Image courtesy of StellaLou Farm
 
When Jerome and I came to the School of Living’s Cochranville land trust property, we had many ideas of how we would move forward with regard to renovation, gardening, business, education, and beekeeping. Our visioning had lots of space (some would say, “grey areas”) that invited adaptation, change and growth. It was just such a space that allowed for and invited our family community to StellaLou Farm. We have made many changes to the infrastructure on the land to accommodate the transitions and we are, finally, settling in. Now, my daughter and son-in-law (active members of SOL) and their daughter, little Z, are living in and renovating the old farmhouse at StellaLou. We built a new house for ourselves and my Mom, Big Z (Zora). Mom moved on to the land a few weeks ago and is already lending her hands to snapping the peas and preparing the gooseberries for pie! I love the trend and thinking toward intergenerational community. We have so much to share with each other!

Michaelann Velicky

 
 
 
JOHN HERSHEY’S TREES

Image courtesy of StellaLou Farm​
 
I am grateful for the opportunity to tour one of the oldest food forests in North America. The forest is on land in Downingtown, PA in an area where there is very active commercial development. The land has been divided and sold since Hershey passed in 1967. Much of the forest is gone or going but there are pockets of mature grafted and seedling tree crops that remain in backyards and the spaces between roads and parking lots. The trees we were fortunate to meet were: persimmon, honey locust, crab apple, pecan, hickory, chestnut, walnut, butternut, yellowwood, mulberry, pawpaw, heartnut, and oak. There is a huge disease resistant American Elm that remains, still providing seeds and seedlings. It is scheduled for removal by PennDot. Hershey’s trees are on private property and there is a strengthening effort to get people to, respectfully, explore and share and learn and preserve. There is a growing interest in using and understanding  Hershey’s work as we look for restorative solutions in the face of climate change and difficult challenges in our environment and culture. Hershey’s food forest provides evidence of a self sufficient and sustainable system of agriculture. Dedicated people are leading this effort and some are, also, actively propagating trees from Hershey’s trees before they disappear. 

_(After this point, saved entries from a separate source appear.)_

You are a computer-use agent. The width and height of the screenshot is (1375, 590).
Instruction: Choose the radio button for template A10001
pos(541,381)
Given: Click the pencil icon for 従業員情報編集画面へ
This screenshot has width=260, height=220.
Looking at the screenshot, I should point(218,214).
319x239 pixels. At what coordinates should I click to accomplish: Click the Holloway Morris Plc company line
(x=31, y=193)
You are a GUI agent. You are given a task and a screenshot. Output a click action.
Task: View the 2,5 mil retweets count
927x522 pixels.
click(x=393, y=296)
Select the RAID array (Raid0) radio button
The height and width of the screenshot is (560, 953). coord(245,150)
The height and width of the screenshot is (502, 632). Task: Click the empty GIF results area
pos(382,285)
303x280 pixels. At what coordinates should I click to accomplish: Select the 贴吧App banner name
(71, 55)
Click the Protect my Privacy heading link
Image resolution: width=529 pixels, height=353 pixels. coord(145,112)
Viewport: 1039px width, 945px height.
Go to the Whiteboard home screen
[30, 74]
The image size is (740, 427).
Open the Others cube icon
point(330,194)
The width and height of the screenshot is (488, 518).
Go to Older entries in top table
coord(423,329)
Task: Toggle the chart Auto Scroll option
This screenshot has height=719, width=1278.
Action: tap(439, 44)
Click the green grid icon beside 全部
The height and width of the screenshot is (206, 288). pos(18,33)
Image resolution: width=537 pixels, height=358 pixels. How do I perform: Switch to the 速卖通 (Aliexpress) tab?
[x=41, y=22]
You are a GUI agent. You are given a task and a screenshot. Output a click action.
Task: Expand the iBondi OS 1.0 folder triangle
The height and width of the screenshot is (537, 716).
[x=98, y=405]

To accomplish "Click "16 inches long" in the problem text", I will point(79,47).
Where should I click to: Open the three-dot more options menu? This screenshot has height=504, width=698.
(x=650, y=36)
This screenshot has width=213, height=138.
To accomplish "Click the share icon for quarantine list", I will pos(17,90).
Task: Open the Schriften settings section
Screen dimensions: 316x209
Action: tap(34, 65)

I was led on this walk by one of these passionate people, the very knowledgeable Dale Hendricks from Green Light Plants and a friend of SOL (and, I’m happy to say, mine!)
 Rick Webb and Adrian Martinez joined us. They are from the revived Downingtown Tree Commission which will serve in leading the township in educational and preservation work for John Hershey’s trees. It was great to talk with these two committed and enthusiastic people. Rick pointed me to this facebook page to see some photographs of the trees. Our walking tour, also, included a group of wonderful people from Camphill Village Kimberton Hills, an intentional community in Pennsylvania, active in sustainable use of land. Tree hugs were given, to be sure! 

I am linking two articles below. The first is an introduction to John Hershey’s food forest from Philadelphia Magazine. The second is a treasure of information which digs deep into Hershey’s work and the current efforts to preserve the valuable legacy. I highly recommend reading it. For my part, I look forward to buying some tree seedlings and grafted trees from some of the nurseries propagating from Hershey’s seeds to plant at StellaLou Farm. 

Michaelann Velicky

Image courtesy of StellaLou Farm

 

BETTER TOGETHER
 
The Coop at StellaLou Farm has been preparing for “Better Together,” which coincides with the SOL quarterly meeting. We’ve been painting signs, clearing spaces, making lists, inviting neighbors, and cutting bamboo. We are excited to spend creative time with our friends and neighbors. 
 

Image courtesy of StellaLou Farm
 
We look forward to sharing the land and creating music, stories, paintings, weavings, and dances with YOU!

The Coop is looking for a few more items to help the day run smoothly. We would appreciate loans or gifts of:
  • Paintbrushes of all sizes
  • Yarn, rope, or other non-fabric repurposed weaving materials
  • Water coolers to keep participants hydrated!